Lieutenant H.T.B. Drew was the editor of the fourth volume, which covered the smaller campaigns in which New Zealand personnel were involved. There were chapters on the seizure of Samoa, the work of the New Zealand Naval Forces' and the brief Senussi Campaign. There were also chapters on the New Zealand Dental Corps, Veterinary Corps, the work of New Zealand medical services, bases, finance and soldier education. His work completed in seven months, Drew also proposed a volume of New Zealand's general war effort but this suggestion was not taken up by the Government.

==Volumes==
- The New Zealanders at Gallipoli – Major Fred Waite (1919)
- The New Zealand Division 1916–1919: A Popular History Based on Official Records – Col.
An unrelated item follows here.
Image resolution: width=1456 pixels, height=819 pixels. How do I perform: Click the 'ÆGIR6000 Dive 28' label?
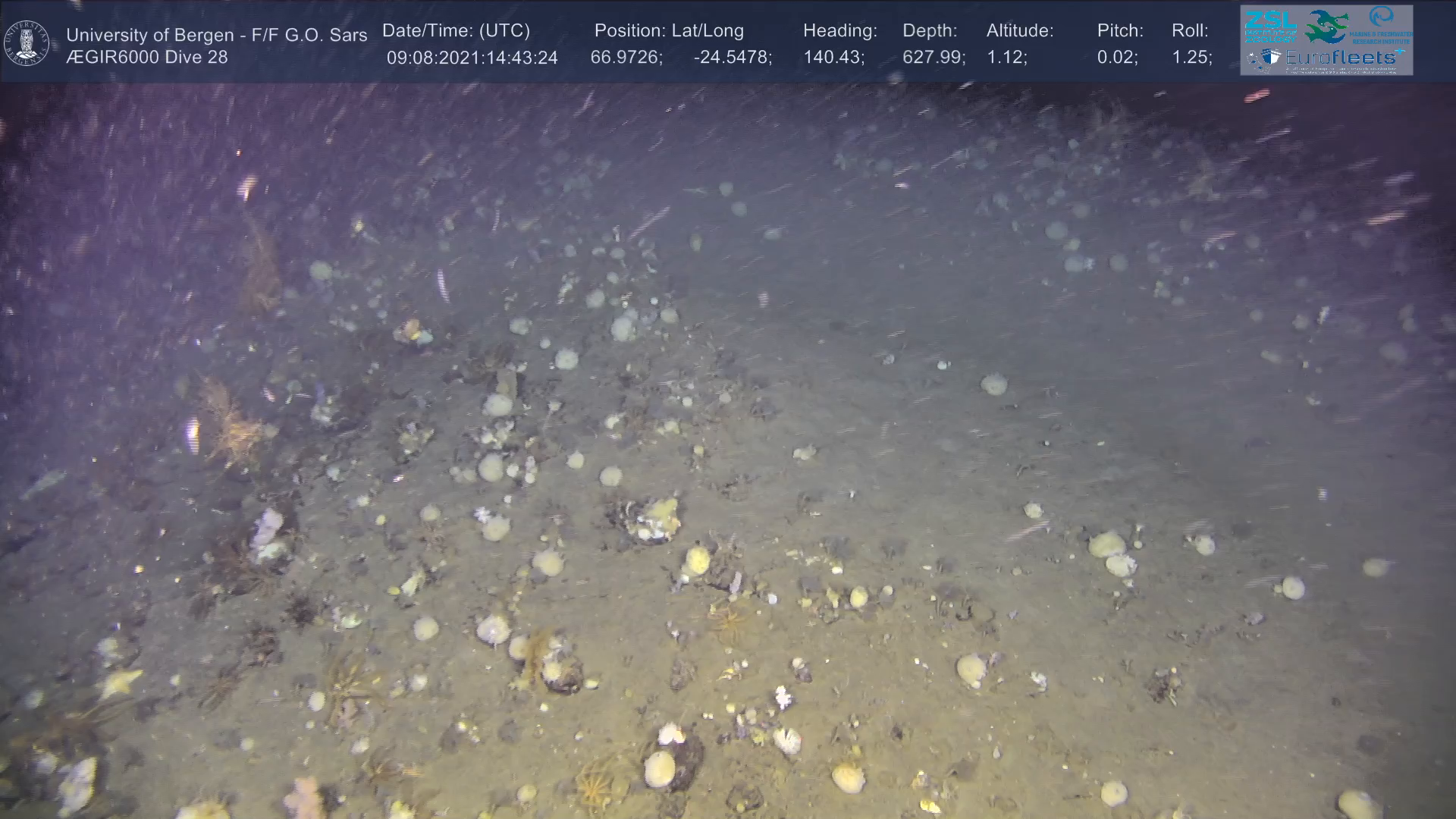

H. Stewart (1921)
- The New Zealanders in Sinai and Palestine – Lieut.-Colonel. C. Guy Powles (1922)
- War Effort of New Zealand: A Popular History of (a) Minor Campaigns in which New Zealanders took part; (b) Services not fully dealt with in the Campaign Volumes; (c) The Work at the Bases – Lieut. H. T. B. Drew (Editor) (1923)

The volumes were published by Whitcombe and Tombs. Despite being a 'Popular History', each volume was subtitled as the "Official History of New Zealand's Effort in the Great War".

==Reception==
As the intended official history was not written, the 'Popular History' series remained the main source of information on the New Zealand contribution to the First World War for several years. Stewart's work, despite text which is described as "inaccessible and turgid" by recent historians, was for 75 years the main reference for the exploits of the New Zealand Division in the First World War as was Powles' work on the fighting in Sinai and Palestine. As early as the 1940s, when thoughts were turning to the official history of New Zealand's military in the Second World War, it was recognised that the 'Popular History' was an inadequate account of and tribute to the men who had served in the First World War.

An error in the first volume of the series led to a long-running under-estimate of the number of New Zealanders who fought in the Gallipoli Campaign. In his introduction to The New Zealanders at Gallipoli, Sir Ian Hamilton stated that 8,556 New Zealanders had served at Gallipoli. While this figure did not appear in the body of the book, which did not provide an alternative, it was frequently repeated by historians until the 1980s. A 2005 book by Richard Stowers included an estimate that the actual figure was 13,977. In 2013, David Green determined that Hamilton had calculated his figure from a mistaken interpretation of tables in The New Zealanders at Gallipoli. Research by New Zealand Government agencies published in 2016, found that the number of New Zealanders landed at Gallipoli was approximately 16,000.